WHAT THE EXERCISE ASKS — Below is a block of records; repeat all of them exactly.

[DATA RECORDS]

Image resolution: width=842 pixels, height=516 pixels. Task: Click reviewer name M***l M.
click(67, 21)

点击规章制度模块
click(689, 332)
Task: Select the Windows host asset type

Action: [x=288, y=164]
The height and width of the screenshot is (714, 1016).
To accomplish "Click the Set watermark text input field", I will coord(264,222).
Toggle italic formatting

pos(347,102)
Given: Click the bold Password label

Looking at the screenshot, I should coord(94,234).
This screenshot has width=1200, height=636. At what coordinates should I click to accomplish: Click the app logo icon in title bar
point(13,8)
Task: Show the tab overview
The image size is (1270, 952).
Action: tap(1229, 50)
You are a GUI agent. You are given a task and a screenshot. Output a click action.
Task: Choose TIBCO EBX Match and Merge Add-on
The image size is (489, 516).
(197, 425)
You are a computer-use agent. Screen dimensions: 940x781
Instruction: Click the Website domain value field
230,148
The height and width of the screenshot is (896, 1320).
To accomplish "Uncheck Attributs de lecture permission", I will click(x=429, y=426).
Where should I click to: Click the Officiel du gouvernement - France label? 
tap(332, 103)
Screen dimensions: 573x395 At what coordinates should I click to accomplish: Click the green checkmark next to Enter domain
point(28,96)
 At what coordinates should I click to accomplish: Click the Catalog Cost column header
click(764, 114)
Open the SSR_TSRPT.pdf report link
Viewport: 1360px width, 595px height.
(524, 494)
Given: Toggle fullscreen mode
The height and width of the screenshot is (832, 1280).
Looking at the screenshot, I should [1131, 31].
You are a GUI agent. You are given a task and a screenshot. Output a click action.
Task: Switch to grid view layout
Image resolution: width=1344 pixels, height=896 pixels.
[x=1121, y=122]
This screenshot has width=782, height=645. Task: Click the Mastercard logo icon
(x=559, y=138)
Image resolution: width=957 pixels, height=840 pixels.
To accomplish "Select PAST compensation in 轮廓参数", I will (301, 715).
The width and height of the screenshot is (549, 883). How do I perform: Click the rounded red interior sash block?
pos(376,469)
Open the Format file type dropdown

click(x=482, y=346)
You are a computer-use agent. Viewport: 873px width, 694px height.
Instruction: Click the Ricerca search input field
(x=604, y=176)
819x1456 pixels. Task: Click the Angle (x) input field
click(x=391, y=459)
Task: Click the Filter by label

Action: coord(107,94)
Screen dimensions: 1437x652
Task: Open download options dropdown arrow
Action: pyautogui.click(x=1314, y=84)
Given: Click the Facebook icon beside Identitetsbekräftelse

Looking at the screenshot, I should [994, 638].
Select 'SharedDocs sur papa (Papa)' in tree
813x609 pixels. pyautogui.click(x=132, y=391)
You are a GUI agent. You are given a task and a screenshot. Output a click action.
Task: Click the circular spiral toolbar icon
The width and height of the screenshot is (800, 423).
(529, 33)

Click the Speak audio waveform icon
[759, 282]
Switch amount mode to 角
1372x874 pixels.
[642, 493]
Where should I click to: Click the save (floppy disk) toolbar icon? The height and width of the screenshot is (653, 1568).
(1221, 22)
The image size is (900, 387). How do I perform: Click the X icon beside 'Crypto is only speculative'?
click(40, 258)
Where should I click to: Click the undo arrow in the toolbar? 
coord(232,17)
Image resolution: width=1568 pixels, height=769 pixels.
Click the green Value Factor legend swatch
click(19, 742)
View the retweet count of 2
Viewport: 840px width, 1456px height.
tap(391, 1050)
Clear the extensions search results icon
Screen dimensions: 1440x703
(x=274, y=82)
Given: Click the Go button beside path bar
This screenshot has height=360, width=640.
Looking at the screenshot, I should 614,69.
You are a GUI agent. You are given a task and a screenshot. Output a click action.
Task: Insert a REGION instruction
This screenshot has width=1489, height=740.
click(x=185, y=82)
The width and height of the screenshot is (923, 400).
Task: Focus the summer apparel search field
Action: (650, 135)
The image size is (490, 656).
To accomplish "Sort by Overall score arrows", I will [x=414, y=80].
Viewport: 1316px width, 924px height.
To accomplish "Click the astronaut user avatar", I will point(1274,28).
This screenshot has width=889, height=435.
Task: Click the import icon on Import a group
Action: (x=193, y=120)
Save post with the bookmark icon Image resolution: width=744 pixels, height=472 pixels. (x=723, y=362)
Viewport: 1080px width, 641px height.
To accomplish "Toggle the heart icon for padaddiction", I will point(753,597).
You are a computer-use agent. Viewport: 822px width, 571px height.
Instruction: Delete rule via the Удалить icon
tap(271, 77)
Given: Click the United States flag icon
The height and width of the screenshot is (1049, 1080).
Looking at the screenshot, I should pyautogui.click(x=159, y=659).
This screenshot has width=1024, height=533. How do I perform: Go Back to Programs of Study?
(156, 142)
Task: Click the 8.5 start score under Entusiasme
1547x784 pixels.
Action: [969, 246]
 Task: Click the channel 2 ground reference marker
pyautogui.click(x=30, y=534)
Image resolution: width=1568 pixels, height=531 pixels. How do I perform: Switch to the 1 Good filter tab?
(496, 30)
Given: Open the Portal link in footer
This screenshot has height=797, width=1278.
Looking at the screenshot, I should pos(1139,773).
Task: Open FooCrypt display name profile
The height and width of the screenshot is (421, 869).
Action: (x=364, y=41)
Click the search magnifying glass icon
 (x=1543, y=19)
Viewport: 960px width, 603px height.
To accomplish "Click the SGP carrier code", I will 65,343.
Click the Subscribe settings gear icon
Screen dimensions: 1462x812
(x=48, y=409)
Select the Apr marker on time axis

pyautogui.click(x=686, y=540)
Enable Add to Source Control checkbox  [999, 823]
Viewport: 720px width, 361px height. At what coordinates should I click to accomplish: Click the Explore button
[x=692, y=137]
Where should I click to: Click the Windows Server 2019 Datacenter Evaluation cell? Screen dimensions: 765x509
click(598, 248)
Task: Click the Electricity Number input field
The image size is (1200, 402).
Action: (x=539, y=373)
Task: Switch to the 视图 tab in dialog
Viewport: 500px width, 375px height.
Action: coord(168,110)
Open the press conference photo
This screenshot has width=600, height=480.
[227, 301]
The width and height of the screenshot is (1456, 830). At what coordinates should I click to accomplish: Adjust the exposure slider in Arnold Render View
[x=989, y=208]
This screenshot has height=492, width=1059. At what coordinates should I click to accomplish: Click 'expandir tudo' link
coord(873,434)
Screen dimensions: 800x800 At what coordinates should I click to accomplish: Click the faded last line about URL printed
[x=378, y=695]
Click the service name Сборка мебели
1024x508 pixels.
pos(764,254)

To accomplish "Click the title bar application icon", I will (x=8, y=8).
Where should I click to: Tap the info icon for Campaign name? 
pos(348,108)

[/DATA RECORDS]

EXERCISE SOLUTION —
Image resolution: width=842 pixels, height=516 pixels. Task: Click reviewer name M***l M.
click(67, 21)

点击规章制度模块
click(689, 332)
Task: Select the Windows host asset type

Action: [x=288, y=164]
The height and width of the screenshot is (714, 1016).
To accomplish "Click the Set watermark text input field", I will coord(264,222).
Toggle italic formatting

pos(347,102)
Given: Click the bold Password label

Looking at the screenshot, I should coord(94,234).
This screenshot has width=1200, height=636. At what coordinates should I click to accomplish: Click the app logo icon in title bar
point(13,8)
Task: Show the tab overview
The image size is (1270, 952).
Action: tap(1229, 50)
You are a GUI agent. You are given a task and a screenshot. Output a click action.
Task: Choose TIBCO EBX Match and Merge Add-on
The image size is (489, 516).
(197, 425)
You are a computer-use agent. Screen dimensions: 940x781
Instruction: Click the Website domain value field
230,148
The height and width of the screenshot is (896, 1320).
To accomplish "Uncheck Attributs de lecture permission", I will click(x=429, y=426).
Where should I click to: Click the Officiel du gouvernement - France label? 
tap(332, 103)
Screen dimensions: 573x395 At what coordinates should I click to accomplish: Click the green checkmark next to Enter domain
point(28,96)
 At what coordinates should I click to accomplish: Click the Catalog Cost column header
click(764, 114)
Open the SSR_TSRPT.pdf report link
Viewport: 1360px width, 595px height.
(524, 494)
Given: Toggle fullscreen mode
The height and width of the screenshot is (832, 1280).
Looking at the screenshot, I should [1131, 31].
You are a GUI agent. You are given a task and a screenshot. Output a click action.
Task: Switch to grid view layout
Image resolution: width=1344 pixels, height=896 pixels.
[x=1121, y=122]
This screenshot has width=782, height=645. Task: Click the Mastercard logo icon
(x=559, y=138)
Image resolution: width=957 pixels, height=840 pixels.
To accomplish "Select PAST compensation in 轮廓参数", I will (301, 715).
The width and height of the screenshot is (549, 883). How do I perform: Click the rounded red interior sash block?
pos(376,469)
Open the Format file type dropdown

click(x=482, y=346)
You are a computer-use agent. Viewport: 873px width, 694px height.
Instruction: Click the Ricerca search input field
(x=604, y=176)
819x1456 pixels. Task: Click the Angle (x) input field
click(x=391, y=459)
Task: Click the Filter by label

Action: coord(107,94)
Screen dimensions: 1437x652
Task: Open download options dropdown arrow
Action: pyautogui.click(x=1314, y=84)
Given: Click the Facebook icon beside Identitetsbekräftelse

Looking at the screenshot, I should [994, 638].
Select 'SharedDocs sur papa (Papa)' in tree
813x609 pixels. pyautogui.click(x=132, y=391)
You are a GUI agent. You are given a task and a screenshot. Output a click action.
Task: Click the circular spiral toolbar icon
The width and height of the screenshot is (800, 423).
(529, 33)

Click the Speak audio waveform icon
[759, 282]
Switch amount mode to 角
1372x874 pixels.
[642, 493]
Where should I click to: Click the save (floppy disk) toolbar icon? The height and width of the screenshot is (653, 1568).
(1221, 22)
The image size is (900, 387). How do I perform: Click the X icon beside 'Crypto is only speculative'?
click(40, 258)
Where should I click to: Click the undo arrow in the toolbar? 
coord(232,17)
Image resolution: width=1568 pixels, height=769 pixels.
Click the green Value Factor legend swatch
click(19, 742)
View the retweet count of 2
Viewport: 840px width, 1456px height.
tap(391, 1050)
Clear the extensions search results icon
Screen dimensions: 1440x703
(x=274, y=82)
Given: Click the Go button beside path bar
This screenshot has height=360, width=640.
Looking at the screenshot, I should 614,69.
You are a GUI agent. You are given a task and a screenshot. Output a click action.
Task: Insert a REGION instruction
This screenshot has width=1489, height=740.
click(x=185, y=82)
The width and height of the screenshot is (923, 400).
Task: Focus the summer apparel search field
Action: (650, 135)
The image size is (490, 656).
To accomplish "Sort by Overall score arrows", I will [x=414, y=80].
Viewport: 1316px width, 924px height.
To accomplish "Click the astronaut user avatar", I will point(1274,28).
This screenshot has width=889, height=435.
Task: Click the import icon on Import a group
Action: (x=193, y=120)
Save post with the bookmark icon Image resolution: width=744 pixels, height=472 pixels. (x=723, y=362)
Viewport: 1080px width, 641px height.
To accomplish "Toggle the heart icon for padaddiction", I will point(753,597).
You are a computer-use agent. Viewport: 822px width, 571px height.
Instruction: Delete rule via the Удалить icon
tap(271, 77)
Given: Click the United States flag icon
The height and width of the screenshot is (1049, 1080).
Looking at the screenshot, I should pyautogui.click(x=159, y=659).
This screenshot has width=1024, height=533. How do I perform: Go Back to Programs of Study?
(156, 142)
Task: Click the 8.5 start score under Entusiasme
1547x784 pixels.
Action: [969, 246]
 Task: Click the channel 2 ground reference marker
pyautogui.click(x=30, y=534)
Image resolution: width=1568 pixels, height=531 pixels. How do I perform: Switch to the 1 Good filter tab?
(496, 30)
Given: Open the Portal link in footer
This screenshot has height=797, width=1278.
Looking at the screenshot, I should pos(1139,773).
Task: Open FooCrypt display name profile
The height and width of the screenshot is (421, 869).
Action: (x=364, y=41)
Click the search magnifying glass icon
 (x=1543, y=19)
Viewport: 960px width, 603px height.
To accomplish "Click the SGP carrier code", I will 65,343.
Click the Subscribe settings gear icon
Screen dimensions: 1462x812
(x=48, y=409)
Select the Apr marker on time axis

pyautogui.click(x=686, y=540)
Enable Add to Source Control checkbox  [999, 823]
Viewport: 720px width, 361px height. At what coordinates should I click to accomplish: Click the Explore button
[x=692, y=137]
Where should I click to: Click the Windows Server 2019 Datacenter Evaluation cell? Screen dimensions: 765x509
click(598, 248)
Task: Click the Electricity Number input field
The image size is (1200, 402).
Action: (x=539, y=373)
Task: Switch to the 视图 tab in dialog
Viewport: 500px width, 375px height.
Action: coord(168,110)
Open the press conference photo
This screenshot has width=600, height=480.
[227, 301]
The width and height of the screenshot is (1456, 830). At what coordinates should I click to accomplish: Adjust the exposure slider in Arnold Render View
[x=989, y=208]
This screenshot has height=492, width=1059. At what coordinates should I click to accomplish: Click 'expandir tudo' link
coord(873,434)
Screen dimensions: 800x800 At what coordinates should I click to accomplish: Click the faded last line about URL printed
[x=378, y=695]
Click the service name Сборка мебели
1024x508 pixels.
pos(764,254)

To accomplish "Click the title bar application icon", I will (x=8, y=8).
Where should I click to: Tap the info icon for Campaign name? 
pos(348,108)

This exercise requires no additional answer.